Exercise: Write out the following data line for line, with no changes.

Records supplied:
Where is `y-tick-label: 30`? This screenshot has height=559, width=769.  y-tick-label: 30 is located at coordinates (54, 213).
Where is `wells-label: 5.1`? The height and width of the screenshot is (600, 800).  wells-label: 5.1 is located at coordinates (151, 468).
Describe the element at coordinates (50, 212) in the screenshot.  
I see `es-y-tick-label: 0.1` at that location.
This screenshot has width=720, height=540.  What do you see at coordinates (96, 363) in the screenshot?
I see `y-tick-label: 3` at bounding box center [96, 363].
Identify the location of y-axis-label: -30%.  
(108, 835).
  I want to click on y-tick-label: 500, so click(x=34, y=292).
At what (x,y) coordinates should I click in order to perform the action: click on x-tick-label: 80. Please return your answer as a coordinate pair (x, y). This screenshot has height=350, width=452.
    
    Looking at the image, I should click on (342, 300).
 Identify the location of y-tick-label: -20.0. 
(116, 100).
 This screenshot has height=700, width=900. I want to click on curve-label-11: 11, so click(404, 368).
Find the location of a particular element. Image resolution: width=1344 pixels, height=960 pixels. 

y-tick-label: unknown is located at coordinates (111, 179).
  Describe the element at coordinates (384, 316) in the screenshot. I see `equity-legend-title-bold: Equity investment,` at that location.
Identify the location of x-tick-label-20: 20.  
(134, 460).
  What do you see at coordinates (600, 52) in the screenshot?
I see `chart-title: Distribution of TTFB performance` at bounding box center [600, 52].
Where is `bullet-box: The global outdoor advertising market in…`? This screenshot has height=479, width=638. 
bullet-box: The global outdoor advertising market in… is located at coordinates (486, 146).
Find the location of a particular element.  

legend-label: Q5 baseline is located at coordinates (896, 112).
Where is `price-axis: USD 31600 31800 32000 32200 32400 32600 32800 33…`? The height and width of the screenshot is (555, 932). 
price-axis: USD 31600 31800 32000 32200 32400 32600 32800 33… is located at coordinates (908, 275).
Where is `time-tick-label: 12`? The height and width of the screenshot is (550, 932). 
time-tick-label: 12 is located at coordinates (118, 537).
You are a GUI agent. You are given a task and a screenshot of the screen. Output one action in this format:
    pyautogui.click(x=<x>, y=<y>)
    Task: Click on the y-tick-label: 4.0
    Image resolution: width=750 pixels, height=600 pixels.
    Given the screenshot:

Exercise response:
Where is `y-tick-label: 30`? This screenshot has height=559, width=769.  y-tick-label: 30 is located at coordinates (54, 213).
Where is `wells-label: 5.1`? The height and width of the screenshot is (600, 800).  wells-label: 5.1 is located at coordinates (151, 468).
Describe the element at coordinates (50, 212) in the screenshot.  
I see `es-y-tick-label: 0.1` at that location.
This screenshot has width=720, height=540.  What do you see at coordinates (96, 363) in the screenshot?
I see `y-tick-label: 3` at bounding box center [96, 363].
Identify the location of y-axis-label: -30%.  
(108, 835).
  I want to click on y-tick-label: 500, so click(x=34, y=292).
At what (x,y) coordinates should I click in order to perform the action: click on x-tick-label: 80. Please return your answer as a coordinate pair (x, y). This screenshot has height=350, width=452.
    
    Looking at the image, I should click on (342, 300).
 Identify the location of y-tick-label: -20.0. 
(116, 100).
 This screenshot has height=700, width=900. I want to click on curve-label-11: 11, so click(404, 368).
Find the location of a particular element. Image resolution: width=1344 pixels, height=960 pixels. 

y-tick-label: unknown is located at coordinates (111, 179).
  Describe the element at coordinates (384, 316) in the screenshot. I see `equity-legend-title-bold: Equity investment,` at that location.
Identify the location of x-tick-label-20: 20.  
(134, 460).
  What do you see at coordinates (600, 52) in the screenshot?
I see `chart-title: Distribution of TTFB performance` at bounding box center [600, 52].
Where is `bullet-box: The global outdoor advertising market in…`? This screenshot has height=479, width=638. 
bullet-box: The global outdoor advertising market in… is located at coordinates (486, 146).
Find the location of a particular element.  

legend-label: Q5 baseline is located at coordinates (896, 112).
Where is `price-axis: USD 31600 31800 32000 32200 32400 32600 32800 33…`? The height and width of the screenshot is (555, 932). 
price-axis: USD 31600 31800 32000 32200 32400 32600 32800 33… is located at coordinates (908, 275).
Where is `time-tick-label: 12`? The height and width of the screenshot is (550, 932). 
time-tick-label: 12 is located at coordinates (118, 537).
You are a GUI agent. You are given a task and a screenshot of the screen. Output one action in this format:
    pyautogui.click(x=<x>, y=<y>)
    Task: Click on the y-tick-label: 4.0
    Image resolution: width=750 pixels, height=600 pixels.
    Given the screenshot:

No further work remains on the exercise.